Yanlıştır, çünkü Peygamberimiz buyuruyor:
“Kim alim geçinmek, sefihlerle münazara yapmak ve halkın dikkatlerini kendine çekmek gibi maksatlarla ilim öğrenirse, Allah o kimseyi cehenneme atar.”( Tirmizî,İlim 6 no:2656;İ. Canan 7/309.)
“Bir insan, kendisiyle Allah rızası kasdedilen dini ilimlerden bir ilmi, sırf dünya malını elde etmek için öğrenirse, kıyamet gününde cennetin kokusunu dahi duyamaz.”( Ebû Dâvud ve İbn Mâce’den, Mansur Ali Nasıf, et-Tac 1/74.)
“Kim, Allah’tan başkası için ilim öğrenir veya o ilimle Allah’tan başkasını amaçlarsa, cehennemdeki yerine hazırlansın.”( a.y.)
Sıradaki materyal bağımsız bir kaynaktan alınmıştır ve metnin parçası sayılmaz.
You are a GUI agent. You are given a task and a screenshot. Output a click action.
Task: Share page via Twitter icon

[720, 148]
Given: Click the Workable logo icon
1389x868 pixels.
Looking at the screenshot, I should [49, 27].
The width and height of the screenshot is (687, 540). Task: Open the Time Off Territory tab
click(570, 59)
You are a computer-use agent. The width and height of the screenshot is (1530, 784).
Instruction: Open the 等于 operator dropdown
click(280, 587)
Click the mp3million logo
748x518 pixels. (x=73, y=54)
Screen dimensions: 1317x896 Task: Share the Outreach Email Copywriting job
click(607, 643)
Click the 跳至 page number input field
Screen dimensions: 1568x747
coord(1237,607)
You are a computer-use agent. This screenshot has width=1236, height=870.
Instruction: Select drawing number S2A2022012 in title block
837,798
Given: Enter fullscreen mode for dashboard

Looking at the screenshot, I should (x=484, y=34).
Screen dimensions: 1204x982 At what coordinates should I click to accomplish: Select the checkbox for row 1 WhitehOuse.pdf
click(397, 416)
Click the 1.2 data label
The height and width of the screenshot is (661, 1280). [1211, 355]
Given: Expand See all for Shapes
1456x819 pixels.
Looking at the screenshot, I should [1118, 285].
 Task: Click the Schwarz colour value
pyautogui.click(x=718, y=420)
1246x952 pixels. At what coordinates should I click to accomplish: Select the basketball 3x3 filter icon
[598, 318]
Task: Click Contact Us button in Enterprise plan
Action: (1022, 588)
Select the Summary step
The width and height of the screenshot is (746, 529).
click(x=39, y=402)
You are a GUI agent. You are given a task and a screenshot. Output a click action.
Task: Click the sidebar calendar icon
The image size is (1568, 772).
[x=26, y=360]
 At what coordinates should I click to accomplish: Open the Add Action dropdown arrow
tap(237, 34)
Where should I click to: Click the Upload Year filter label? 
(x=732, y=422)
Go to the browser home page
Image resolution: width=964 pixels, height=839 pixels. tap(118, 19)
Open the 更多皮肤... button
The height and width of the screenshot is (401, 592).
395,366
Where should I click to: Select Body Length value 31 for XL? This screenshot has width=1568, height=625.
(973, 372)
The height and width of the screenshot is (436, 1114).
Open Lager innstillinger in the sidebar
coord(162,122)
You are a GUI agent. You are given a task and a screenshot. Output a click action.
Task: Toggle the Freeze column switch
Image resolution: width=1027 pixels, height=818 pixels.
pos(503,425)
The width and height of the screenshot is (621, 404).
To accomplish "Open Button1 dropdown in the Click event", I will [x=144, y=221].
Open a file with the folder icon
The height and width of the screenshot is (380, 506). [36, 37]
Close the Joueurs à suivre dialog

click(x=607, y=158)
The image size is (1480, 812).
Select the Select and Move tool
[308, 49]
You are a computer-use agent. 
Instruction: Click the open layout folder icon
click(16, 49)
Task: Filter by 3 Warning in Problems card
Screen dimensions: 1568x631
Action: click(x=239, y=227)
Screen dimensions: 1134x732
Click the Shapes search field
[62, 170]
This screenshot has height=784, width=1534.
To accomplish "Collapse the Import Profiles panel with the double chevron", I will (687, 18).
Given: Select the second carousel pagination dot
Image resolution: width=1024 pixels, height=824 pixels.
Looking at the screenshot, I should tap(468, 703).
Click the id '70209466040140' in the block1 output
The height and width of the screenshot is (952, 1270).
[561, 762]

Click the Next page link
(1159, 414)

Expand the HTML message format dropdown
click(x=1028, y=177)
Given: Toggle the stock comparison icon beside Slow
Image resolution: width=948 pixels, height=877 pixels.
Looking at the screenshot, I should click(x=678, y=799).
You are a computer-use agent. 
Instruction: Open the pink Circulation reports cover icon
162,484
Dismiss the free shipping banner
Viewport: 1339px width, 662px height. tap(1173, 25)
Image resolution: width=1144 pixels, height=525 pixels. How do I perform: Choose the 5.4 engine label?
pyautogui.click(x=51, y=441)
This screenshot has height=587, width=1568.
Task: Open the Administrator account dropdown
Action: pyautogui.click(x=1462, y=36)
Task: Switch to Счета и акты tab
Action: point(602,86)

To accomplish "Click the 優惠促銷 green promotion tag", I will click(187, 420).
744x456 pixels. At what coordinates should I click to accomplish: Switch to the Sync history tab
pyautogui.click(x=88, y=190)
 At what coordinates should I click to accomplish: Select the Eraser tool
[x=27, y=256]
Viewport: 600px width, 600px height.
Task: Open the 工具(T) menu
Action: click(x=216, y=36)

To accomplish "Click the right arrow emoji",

Bunların cehenneme atılış sebepleri, ilmi tamamen dünyevi amaçlarla istedikleri içindir. Oysa her salih amelde olduğu gibi ilimde de amaç, “Allah’ın rızası” olmalıdır. İslam’da ilim edinmenin amacı, kulluğumuzu güzel yaparak Allah’ın rızasını kazanmaktır. Her şeyden evvel kalbimizde böyle temiz bir niyet olmalı.
Madem ki ameller niyetlere göre değer kazanır, ya da kaybeder, öyleyse işin başında temiz bir kalp ve temiz bir niyet olmalı.
Riyakarlık, sadece ibadetlerde ve hayırlarda olmaz. İlimde de riyakarlık olmamalıdır. İslam, ihlası emretmiştir. Her iş Allah için yapılmalıdır. Allah’ın rızası düşünülmeden yapılan her iş, çirkindir. Hele Allah rızası ile çatışıyorsa, çirkinin çirkinidir. İlimde ihlassızlık ise, çirkin olduğu kadar tehlikelidir de. Bu gün gelişen ilimler, her ne kadar insanlığa teknik olarak bir kısım imkan ve kolaylıklar sunmuşsa da, iki dünya savaşı ile yaşanan ızdıraplardan sonra dahi, dünyayı cehenneme çevirebilecek ve kitle ölümlerine sebep olabilecek silahlar yapılmıştır. Bu silahların ve tekniğin tehdidiyle milyonlarca insan zulüm görmekte, inim inim inlemektedir. Daha önce de geçtiği gibi insanlığın felaketi, bir yerde inançsız ve erdemsiz alimlerin eliyle gerçekleşmektedir.